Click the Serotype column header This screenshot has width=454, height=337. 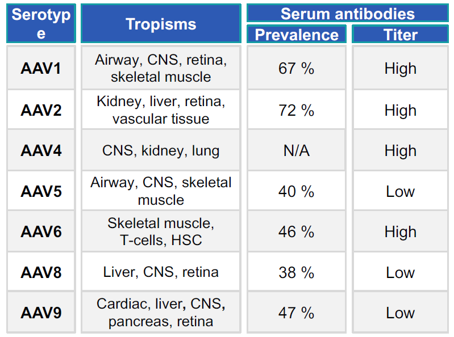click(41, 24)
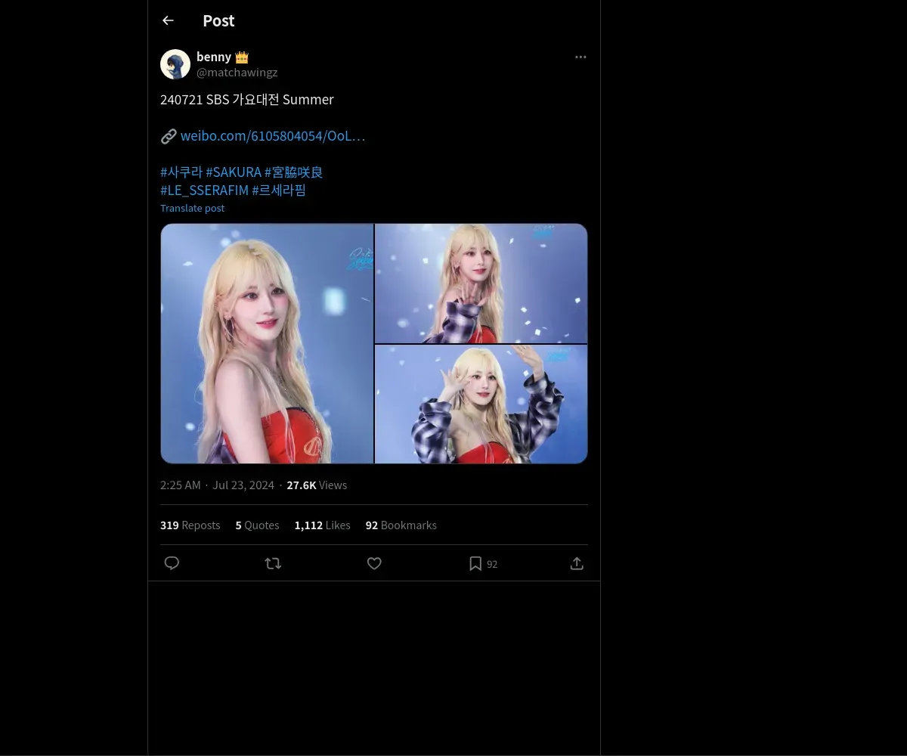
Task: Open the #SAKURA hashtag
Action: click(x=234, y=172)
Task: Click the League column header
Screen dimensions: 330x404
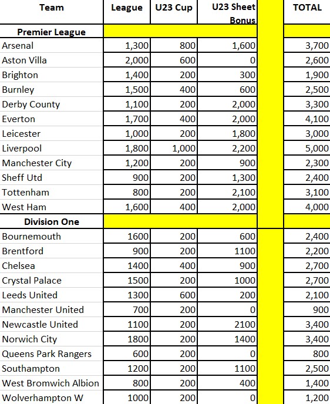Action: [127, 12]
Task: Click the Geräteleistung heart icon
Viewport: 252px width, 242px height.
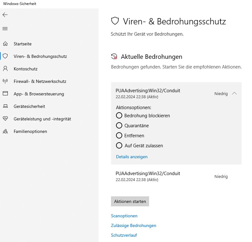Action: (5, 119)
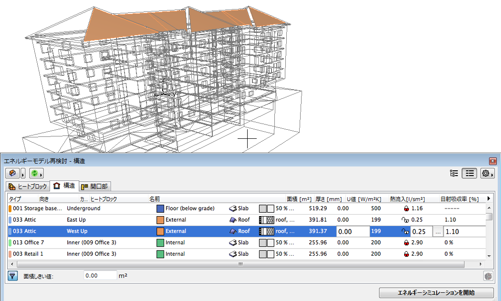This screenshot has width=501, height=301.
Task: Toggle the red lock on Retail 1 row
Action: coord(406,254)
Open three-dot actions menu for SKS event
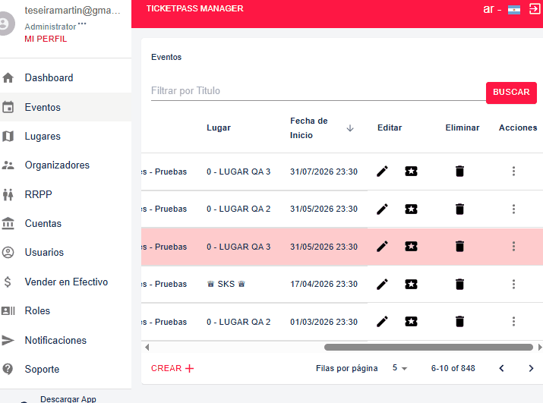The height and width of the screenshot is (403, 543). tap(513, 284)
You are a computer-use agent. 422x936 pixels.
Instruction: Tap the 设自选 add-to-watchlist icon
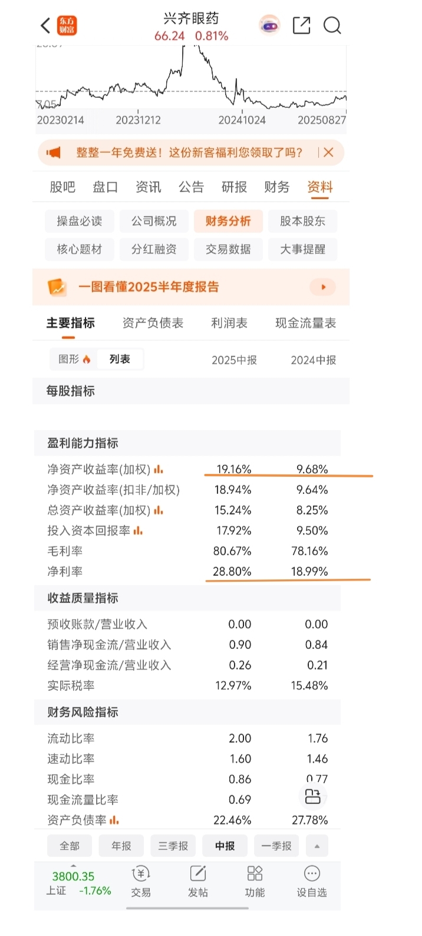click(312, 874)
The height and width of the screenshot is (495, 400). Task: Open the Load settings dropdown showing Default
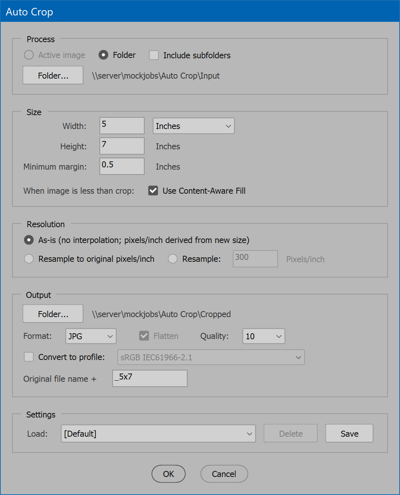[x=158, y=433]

□ □ □ □ □

Take the line with "Viewport: 252px width, 242px height." and each line after it through the end of the material above, and reproduce them exactly, without the pictures.

Viewport: 252px width, 242px height.
Action: (5, 119)
This screenshot has width=501, height=301.
Task: Toggle the red lock on Retail 1 row
Action: coord(406,254)
Open three-dot actions menu for SKS event
The height and width of the screenshot is (403, 543). tap(513, 284)
You are a computer-use agent. 422x936 pixels.
Instruction: Tap the 设自选 add-to-watchlist icon
click(312, 874)
The height and width of the screenshot is (495, 400). Task: Open the Load settings dropdown showing Default
[x=158, y=433]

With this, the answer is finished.